> _LISTED ENTRIES_
#####

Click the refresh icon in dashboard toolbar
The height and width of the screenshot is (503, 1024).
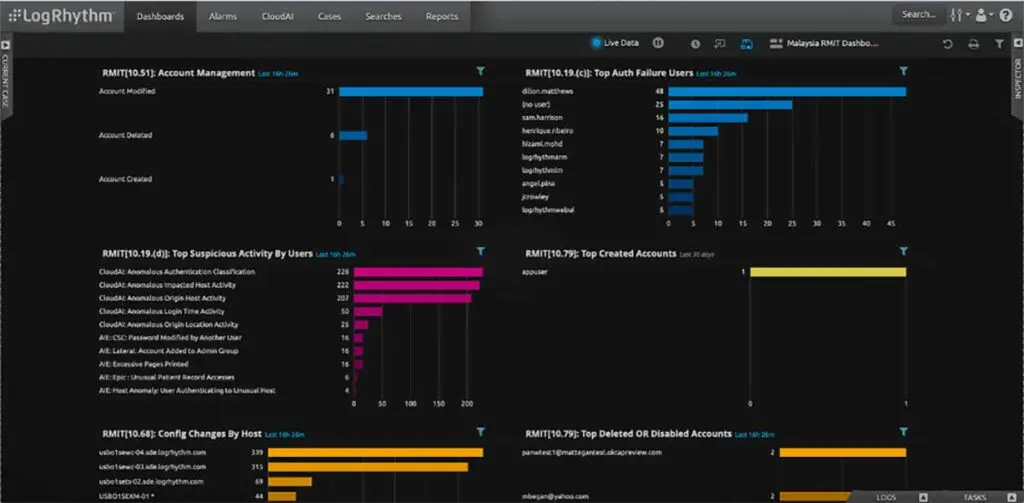pyautogui.click(x=948, y=44)
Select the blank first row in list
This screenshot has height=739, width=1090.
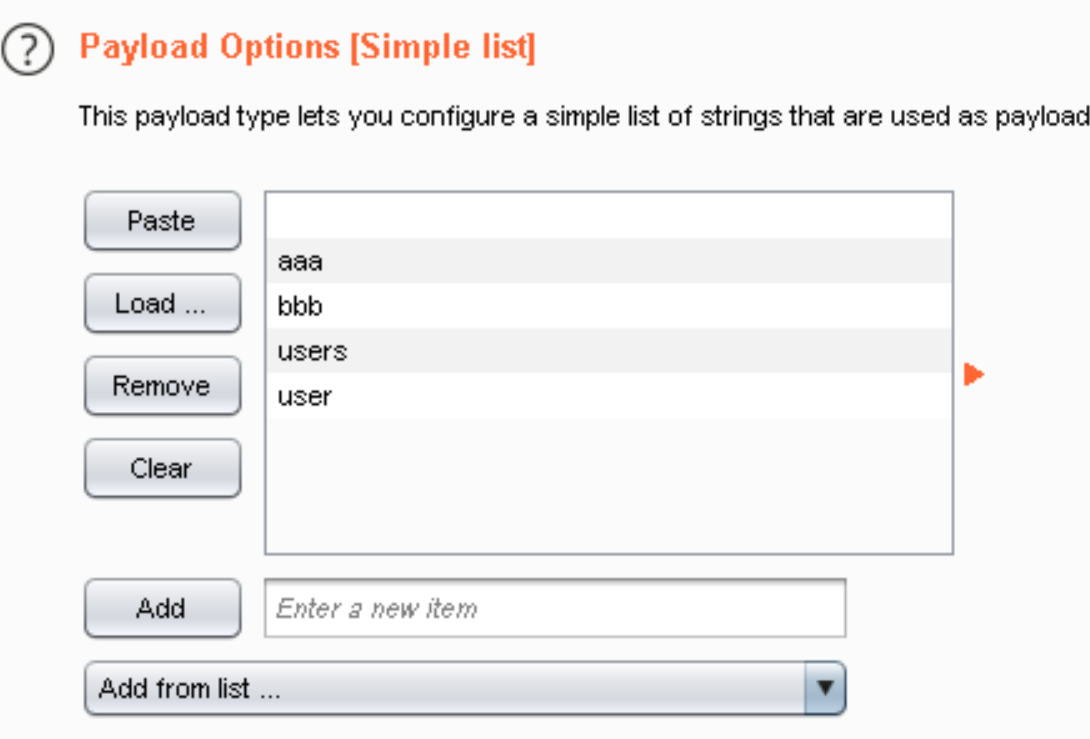click(609, 216)

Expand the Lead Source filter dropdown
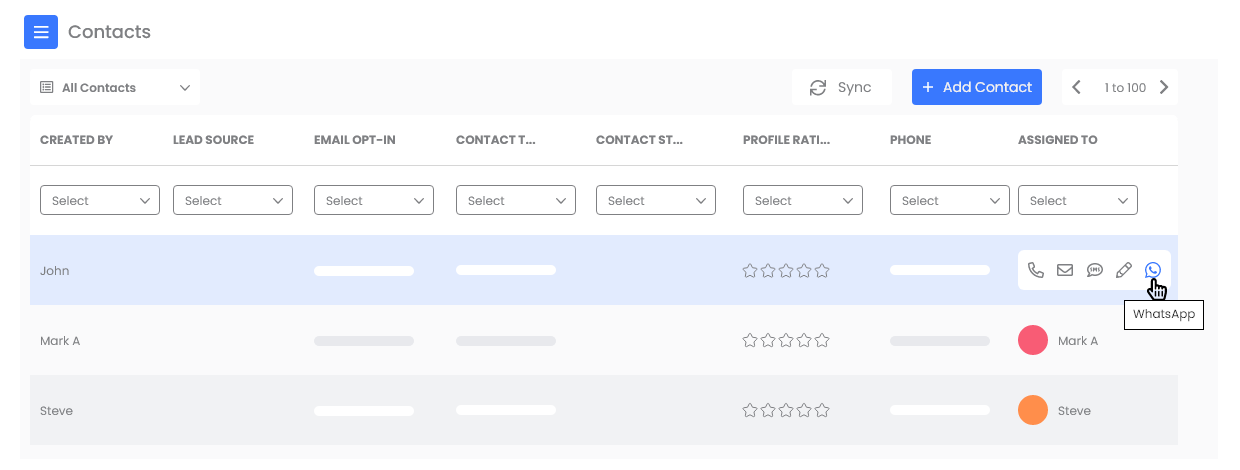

#####

> _WORK TASK_
Omit any images, then output the listing exactly.

> _ANSWER FOR THIS EXERCISE_
Click the refresh icon in dashboard toolbar
The height and width of the screenshot is (503, 1024).
pyautogui.click(x=948, y=44)
Select the blank first row in list
This screenshot has height=739, width=1090.
click(609, 216)

Expand the Lead Source filter dropdown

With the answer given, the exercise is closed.